I stumble home after an indeterminate number of rounds. I start my trek feeling as though the city is a pillow, ready to catch whoever might fall. By the next block I’ve grown heartsick and am begging the universe — outloud — to simply let me go home. Please let me go home.
Someone out there is listening. Spud greets me with a woof.
The clocks are surely lying but everyone’s bought into it. I worked through lunch and I never ate dinner. Only one place delivers this late. I order dishes and sides without discerning meat or vegetable. Food is nothing but fuel. Why color it, why dress it up? Taste doesn’t matter so long as one survives another day.
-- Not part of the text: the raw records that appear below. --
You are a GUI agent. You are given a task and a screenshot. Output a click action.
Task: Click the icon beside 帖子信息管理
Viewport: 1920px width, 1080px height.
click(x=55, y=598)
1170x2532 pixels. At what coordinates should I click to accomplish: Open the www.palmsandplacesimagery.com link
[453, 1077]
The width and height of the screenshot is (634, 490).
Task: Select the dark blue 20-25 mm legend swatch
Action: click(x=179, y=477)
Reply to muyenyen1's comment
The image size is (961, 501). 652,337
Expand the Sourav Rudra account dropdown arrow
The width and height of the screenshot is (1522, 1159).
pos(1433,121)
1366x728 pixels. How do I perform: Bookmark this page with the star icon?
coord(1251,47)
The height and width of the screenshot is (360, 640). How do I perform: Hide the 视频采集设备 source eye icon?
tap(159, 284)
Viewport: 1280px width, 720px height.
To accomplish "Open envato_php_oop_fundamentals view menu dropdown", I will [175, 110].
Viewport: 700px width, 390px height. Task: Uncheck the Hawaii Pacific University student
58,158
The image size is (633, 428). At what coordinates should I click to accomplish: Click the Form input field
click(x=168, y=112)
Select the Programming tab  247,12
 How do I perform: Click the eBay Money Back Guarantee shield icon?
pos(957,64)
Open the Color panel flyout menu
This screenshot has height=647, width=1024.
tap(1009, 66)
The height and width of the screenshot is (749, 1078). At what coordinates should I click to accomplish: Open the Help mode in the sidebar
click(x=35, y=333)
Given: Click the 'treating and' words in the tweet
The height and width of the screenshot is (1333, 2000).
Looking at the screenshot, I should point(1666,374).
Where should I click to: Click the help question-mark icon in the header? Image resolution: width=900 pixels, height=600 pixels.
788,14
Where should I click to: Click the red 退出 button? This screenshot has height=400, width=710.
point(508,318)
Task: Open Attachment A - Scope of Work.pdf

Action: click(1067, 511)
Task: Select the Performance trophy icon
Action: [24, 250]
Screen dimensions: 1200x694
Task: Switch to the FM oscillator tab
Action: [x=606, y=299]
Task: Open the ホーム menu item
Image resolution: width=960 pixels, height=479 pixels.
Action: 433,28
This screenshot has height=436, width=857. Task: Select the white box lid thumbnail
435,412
I wake up, it’s morning. I’m still wearing my work clothes. Something spilled. A button’s missing. There was a time when I ripped off this uniform the moment I got home.
My phone shows six missed calls. I cannot read. I’m halfway through a one-eyed shower when I remember ordering delivery. I towel off, console the dog, and retrieve my phone to text an apology to the ghosted delivery guy. Another call steals my focus. Outgoing. An absurd hour. To my wife’s cell phone. I blink and blink again. Duration, seven minutes. Too long for a voicemail. We spoke.
Perhaps, in my drunken state, I articulated everything she means to me. Perhaps, she remembered what I mean to her. Perhaps, she’s on her way home right now.
Our apartment looks pitiful but there’s little I can do. I watch our front door while I dress, buttoning wrong, failing to find balance. I track the passing minutes but these clocks are pathological. Time has never moved so slow.